Future-ready IT for mission-critical security

SOC IT Migration & Platform Build

Since 2016, we have delivered, implemented, and supported solutions for a major Fortune 500 telecommunications provider via an intermediary.
They had built a new Security Operations Centre (SOC) environment in the UK to monitor more than 200 sites across the UK and overseas. The SOC would be responsible for aggregating alarms and logs from mission-critical security systems, where even brief outages could have serious operational and reputational consequences.

Kanj Technologies was engaged to design and implement the core network and server platform, and to migrate existing workloads onto a modern, virtualised infrastructure without disrupting 24/7 operations.

The challenge

The SOC needed to ingest and process events from a geographically dispersed estate that included head offices, communications depots, satellite locations and customer-facing centres. Each site generated alarms and logs from access control, CCTV and other security systems, and these had to be monitored in near real time.

The existing environment relied on a fragmented collection of physical servers and multiple connectivity methods, including MPLS, VPLS and 4G VPN tunnels. There were no single, centrally managed platform and no consistent way to manage performance, security or troubleshooting across the estate. At the same time, the SOC was required to operate on a 24×7 basis, leaving very little room for downtime or extended maintenance windows.

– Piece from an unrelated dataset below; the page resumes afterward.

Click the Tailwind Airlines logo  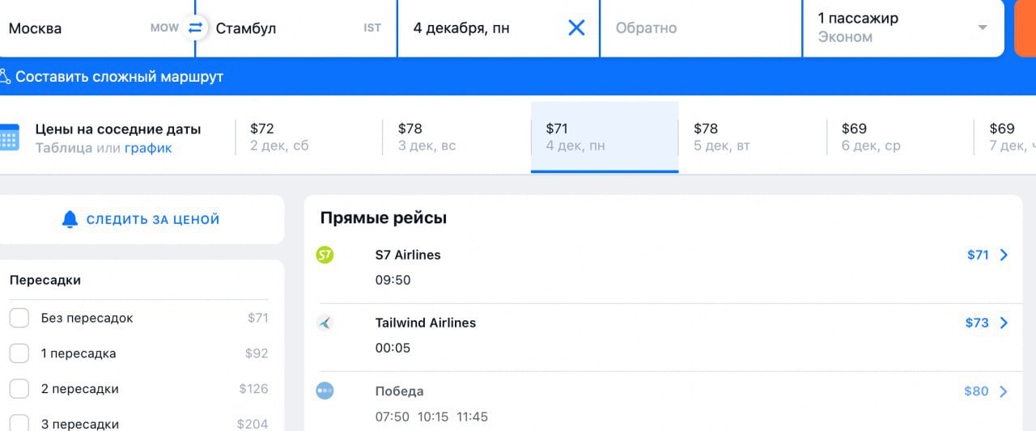pos(325,323)
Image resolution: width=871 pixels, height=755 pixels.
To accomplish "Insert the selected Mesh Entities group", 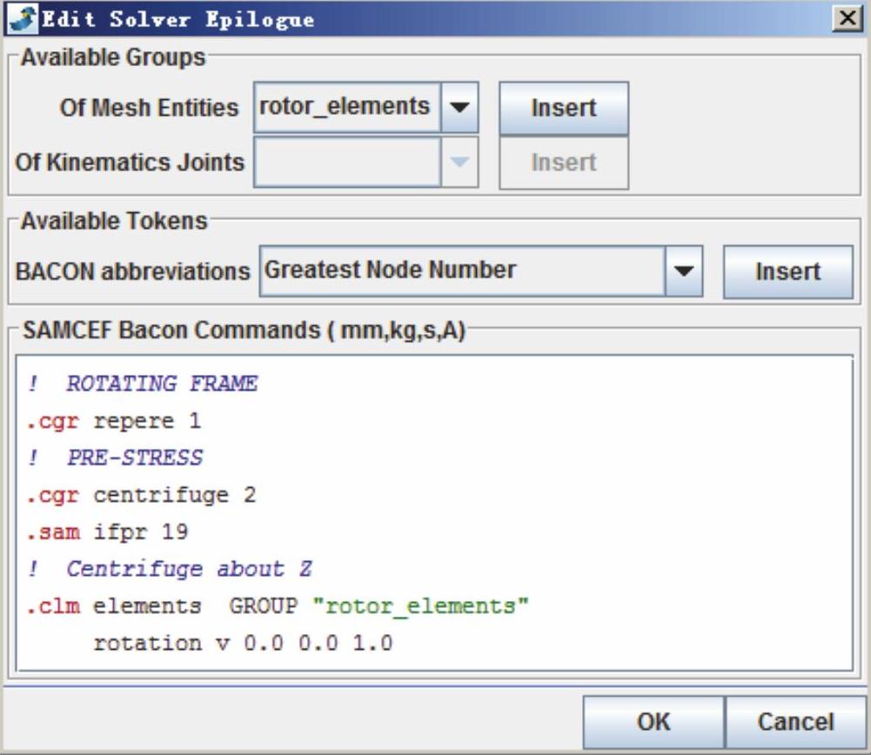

The organisation needed a new architecture that would bring 200+ sites into a secure, centrally managed environment, consolidate the server estate and support highly available SOC applications – all while keeping live security operations online throughout the migration.

The solution

Kanj Technologies designed and built a new master–spoke architecture to underpin the SOC, combining a resilient network design with an enterprise-grade virtual server platform.

At the network layer, the team created a segregated but centrally managed environment that could accommodate all existing connectivity methods whilst maintaining strict logical separation between tenants and locations. This design gave the SOC clear, consistent visibility of alarms and events across every site, regardless of how it connected into the core.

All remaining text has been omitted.